Assembleia do Porto quer que Governo envolva municípios na política de habitação

A Assembleia Municipal do Porto aprovou uma moção em que recomenda ao Governo PS que envolva os municípios na definição de novas políticas públicas de habitação, entendendo que o Estado Central "se tem demitido das suas responsabilidades".

Esta proposta, apresentada pelo movimento independente "Rui Moreira: Porto, o Nosso Partido" e aprovada por maioria, na quarta-feira à noite, sugeriu ao Governo a alteração da Lei nº 32/2016, de 24 de agosto, "de modo a permitir uma efetiva autonomia dos Municípios na gestão do seu parque habitacional e, designadamente, na fixação do regime de rendas, alteração da qual não deixarão de resultar benefícios para os inquilinos municipais".

Reconhecendo a necessidade de uma nova geração de políticas públicas de habitação, que não podem ficar restringidas ao arrendamento apoiado, a moção salientou que "o Estado Central tem-se demitido das suas responsabilidades em matéria de política de habitação, de forma especialmente notória a partir de 2011".

Estimular o mercado de arrendamento e o regresso das pessoas ao centro das cidades e, em especial, dos mais jovens são algumas das necessidades apontadas.

"Nesta matéria é essencial afirmar a propalada descentralização, na medida em que a gestão da política de habitação está, de facto, centrada nos municípios e, no caso do Porto, é este a arcar quase sozinho com o imenso investimento realizado", frisou.
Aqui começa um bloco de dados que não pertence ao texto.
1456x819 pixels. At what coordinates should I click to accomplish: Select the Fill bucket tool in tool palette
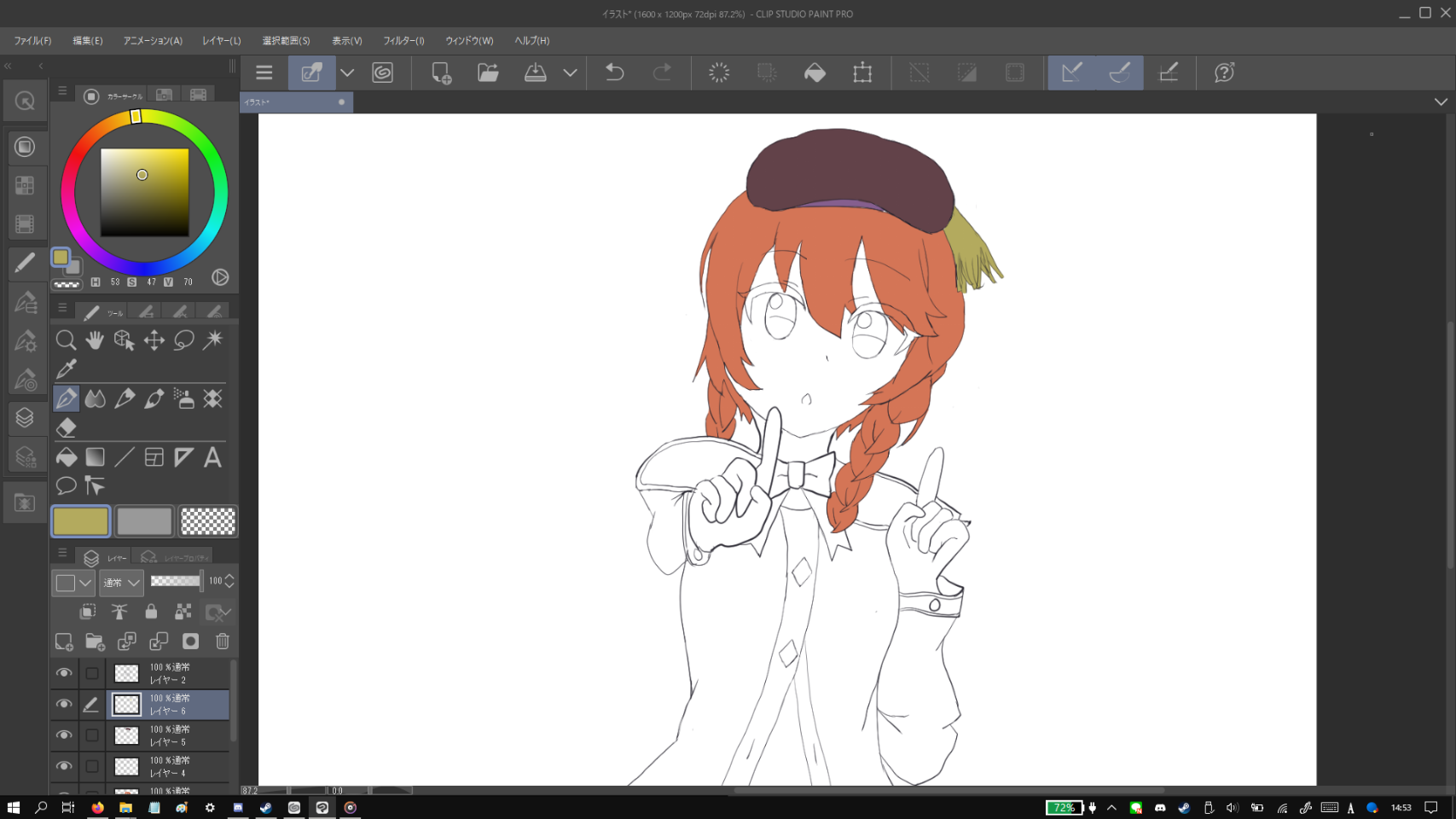[66, 457]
A Câmara Municipal do Porto é proprietária de 12 mil fogos destinados à habitação social, sendo a cidade do país com maior proporção de casas de habitação pública em regime de arrendamento, lê-se na moção.

Apesar da sua aprovação, o consenso não foi nota dominante, tendo o deputado da CDU Artur Ribeiro criticado a autarquia pela forma como implementou e comunicou aumentos de rendas a mais de 5.000 famílias moradoras em habitações municipais, dizendo que esta situação é "ilegal".
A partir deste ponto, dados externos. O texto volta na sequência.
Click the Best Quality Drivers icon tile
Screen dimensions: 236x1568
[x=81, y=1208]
O comunista pediu à câmara para suspender qualquer aumento de rendas, opinião expressa numa moção que acabou rejeitada com 28 votos contra, 15 a favor e duas abstenções.

Também o bloquista José Castro não concordou com este aumento de rendas, pedindo ao executivo municipal que disponibilize informação sobre a fórmula de cálculo utilizada.

O aumento do valor das rendas não respeita a nova lei sobre as rendas apoiadas, disse o deputado do BE.

A posição deste partido foi colocada numa moção, que à semelhança da da CDU, foi rejeitada com 28 votos contra, 16 a favor e uma abstenção.

O deputado do PSD Francisco Carrapatoso considerou que o investimento de 18 milhões de euros por parte do município na habitação social é "manifestamente pouco".

Já o deputado socialista Gustavo Pimenta salientou que este aumento de rendas está conforme a lei, referindo que "a Câmara do Porto não legislou sobre a matéria, não elaborou o regulamento".